The students used a government bond rate, 4.1 percent, not the 7.5 to 8 percent used by the three state funds. The funds expect to get two-thirds of their money from investments. So when the earnings forecast dropped, the unfunded liability soared.

The new accounting rules use a risk-free bond rate – but importantly, only for the part of future obligations not projected to be covered by the pension fund’s investment earnings and employer-employee contributions.

What this means, said the actuaries, is that if a pension system is making its actuarially required employer-employee contribution each year, the system can use its earnings forecast to offset or “discount” virtually all of its future obligations.

The pension system will have to make little or no use of the lower risk-free bond rate that causes the unfunded liability to soar.

At the actuarial panel meeting last week, member Lynn Miller, a retired insurance actuary, asked if the proposed rules require use of a “substantially lower” discount rate for future obligations.

“Yes, only for plans that are not, let’s say, being funded on an actuarial basis,” said Paul Angelo of the Segal Company, the panel vice chairman.

“That would be CalSTRS,” said Rick Reed, chief actuary of the California State Teachers Retirement System.

“That would be a lot of OPEB (retiree health) plans, but this doesn’t yet apply to OPEB,” said Angelo. “In contrast, we think most ’37 act (county) systems, most of the major charter city systems in California probably get to use their long-term earning assumption as a discount rate.”
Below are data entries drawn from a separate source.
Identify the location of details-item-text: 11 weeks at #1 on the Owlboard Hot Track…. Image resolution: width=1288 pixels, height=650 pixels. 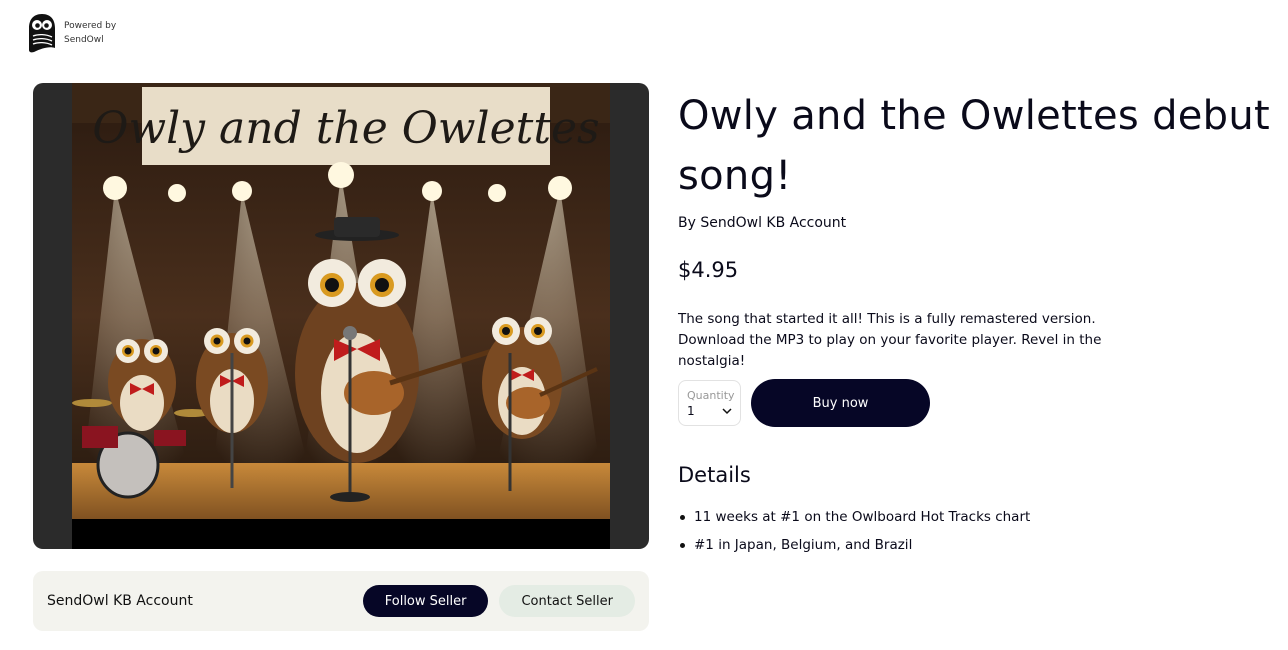
(862, 517).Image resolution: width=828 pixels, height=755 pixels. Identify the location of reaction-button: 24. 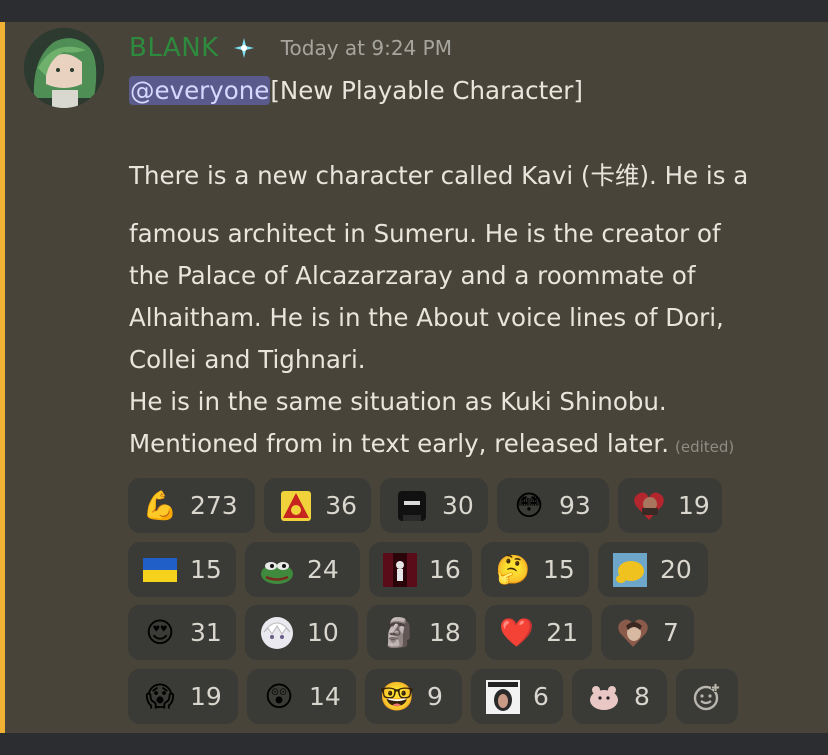
(302, 570).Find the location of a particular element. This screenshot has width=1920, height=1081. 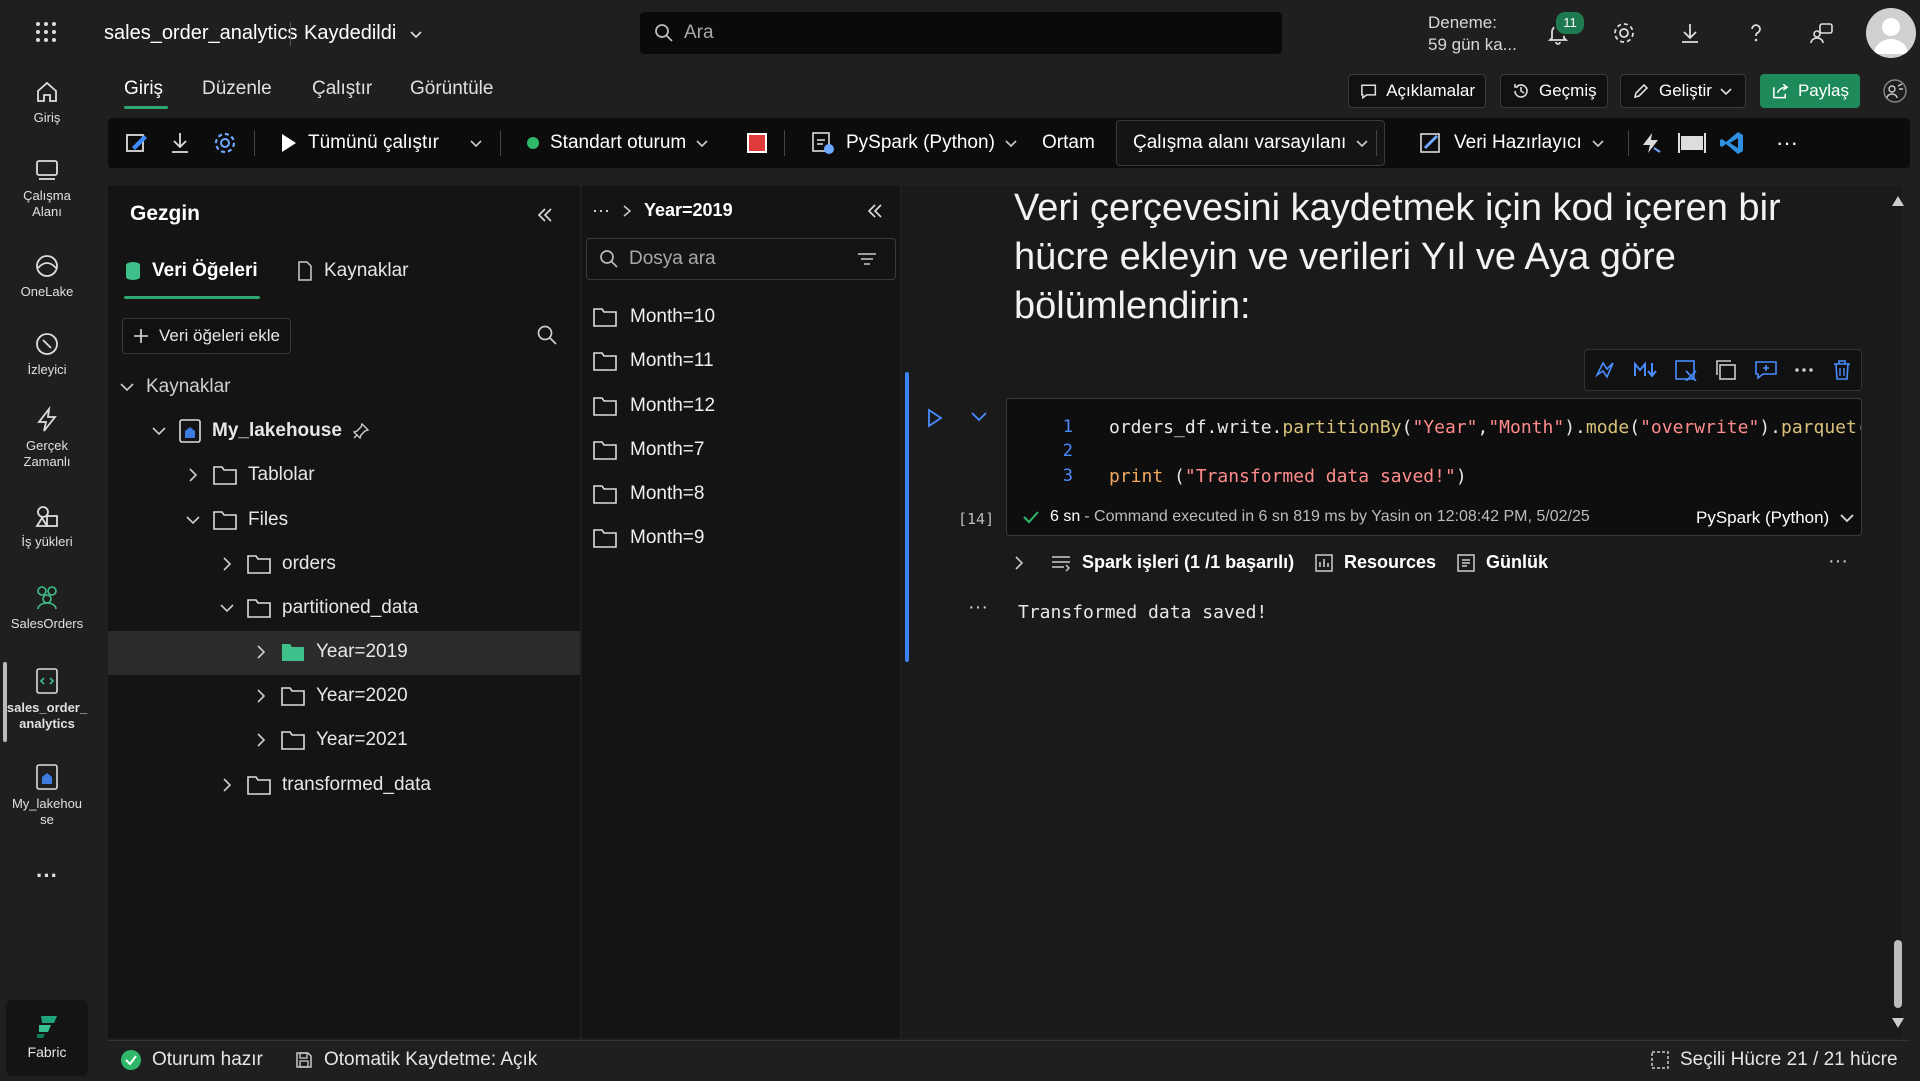

add-comment-icon is located at coordinates (1766, 370).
Unlike most California public pension systems, CalSTRS lacks the power to set employer contribution rates, needing legislation instead. Without a rate increase, CalSTRS is projected to run out of money in about three decades.

Another change in the new accounting rules directs state and local governments to put pension debt in the main pages of their financial reports. The information is currently buried in notes.
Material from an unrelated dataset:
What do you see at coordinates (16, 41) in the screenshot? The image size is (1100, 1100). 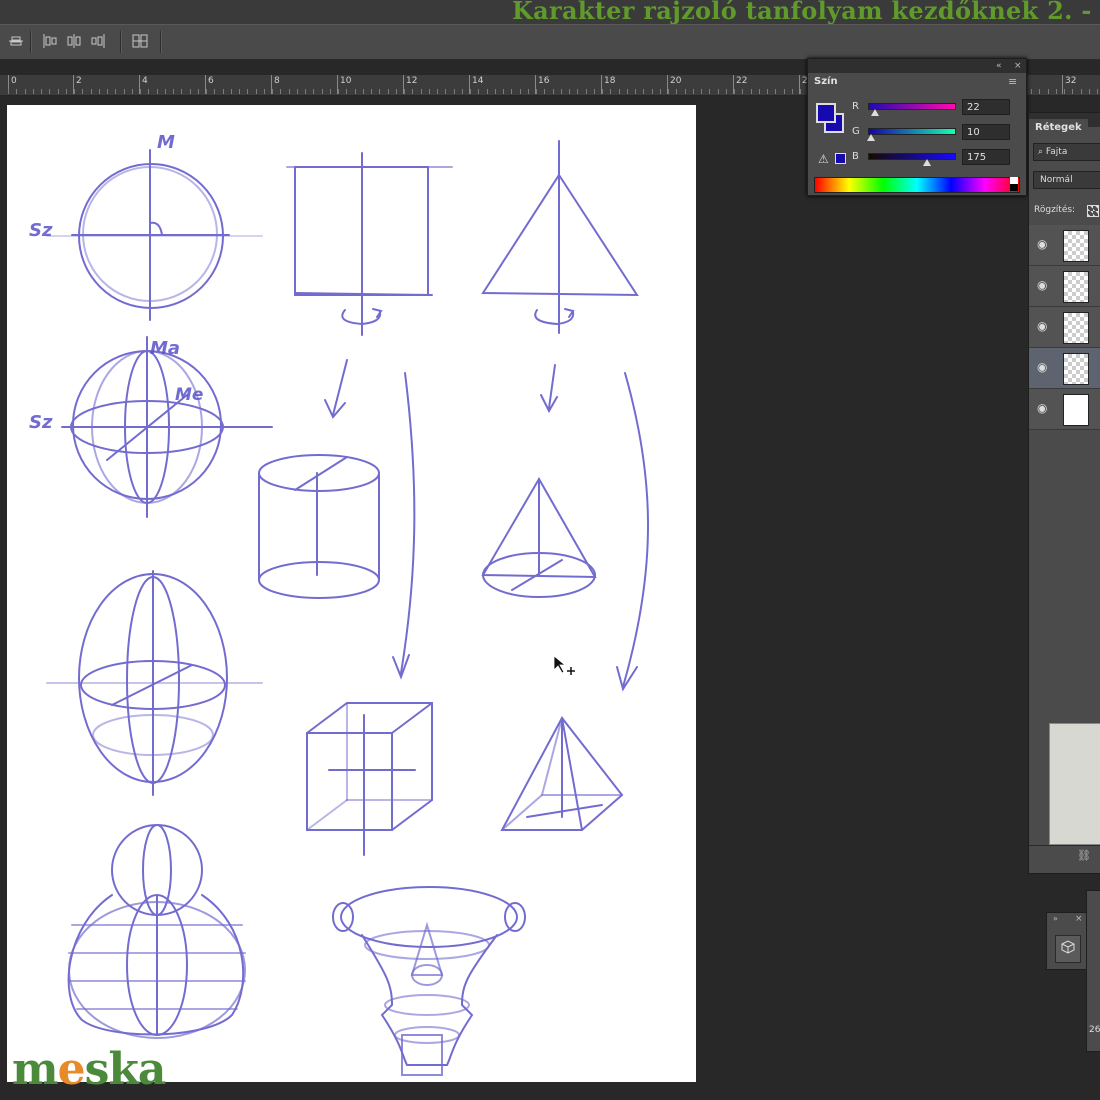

The new rules also move away from a link to pension contributions, aiming instead for an accounting-based report that makes retroactive benefit increases and other cost changes more visible instead of spreading them over time.

For example, the rules want a report of what many costs would be if paid off or “amortized” during the time current workers are expected to remain on the job, rather than stretched out into the decades when benefits are expected to be paid.
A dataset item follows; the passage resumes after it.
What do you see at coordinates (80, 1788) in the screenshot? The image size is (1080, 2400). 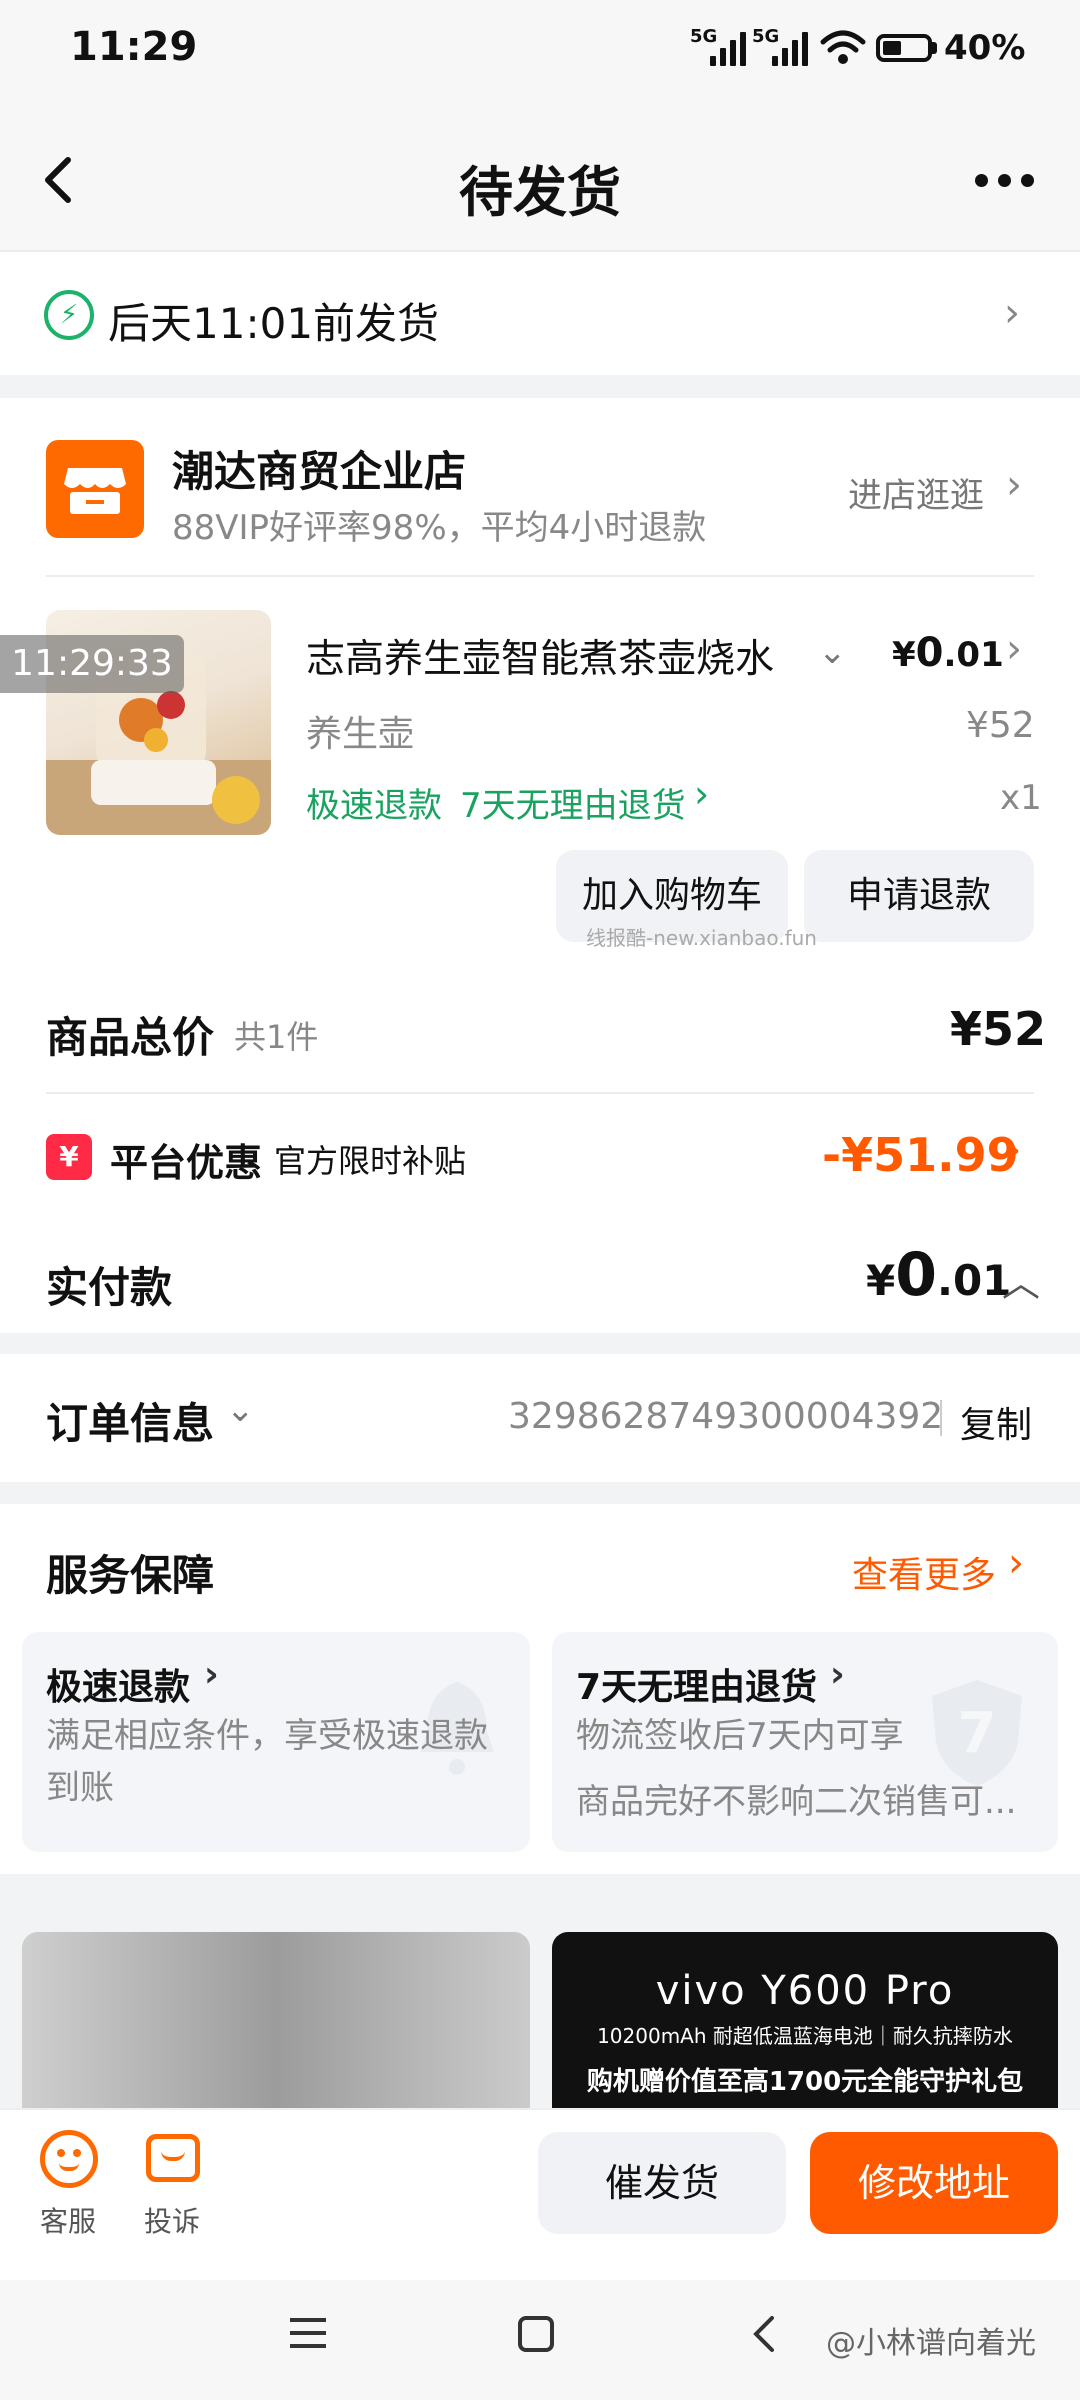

To make it easier to compare pension systems, the new rules call for a standard five-year period for “smoothing” investment gains and losses and using just one of a half-dozen available actuarial cost methods, “entry age normal.”

The actuaries think the rules could cause a volatile pension expense number on government balance sheets (down when investment earnings are strong and up when earnings are weak) while the actuarially required contribution remains unchanged.

Will people look at the new accounting-based number and draw conclusions about whether pension systems are being properly funded actuarially?

“We just don’t know the answer to that,” said John Bartel, president of Bartel Associates.

In an interview with the Pew Center on the State’s “Stateline,” the chairman of the accounting board, Robert Attmore, was asked if the new pension rules will cause “sticker shock” like the retiree health rules.

“The numbers will be different,” said Attmore. “The appearance looking at a government balance sheet will be that the government is in a weaker financial position because that unfunded liability has not previously been on the balance sheet. It has been disclosed on the notes but not on the balance sheet.

“Adding a large liability to the balance sheet will make the government’s net position lower, and make them appear to be weaker. The economic reality is that nothing has changed; it’s the presentation that has changed.

“We took information that was previously in the notes and put it on the face of the financial statement and therefore it appears to be a negative impact. But the rating agencies have been aware of that and have been factoring in those obligations as they do their credit rating anyway, so it’s not going to change much from their perspective.”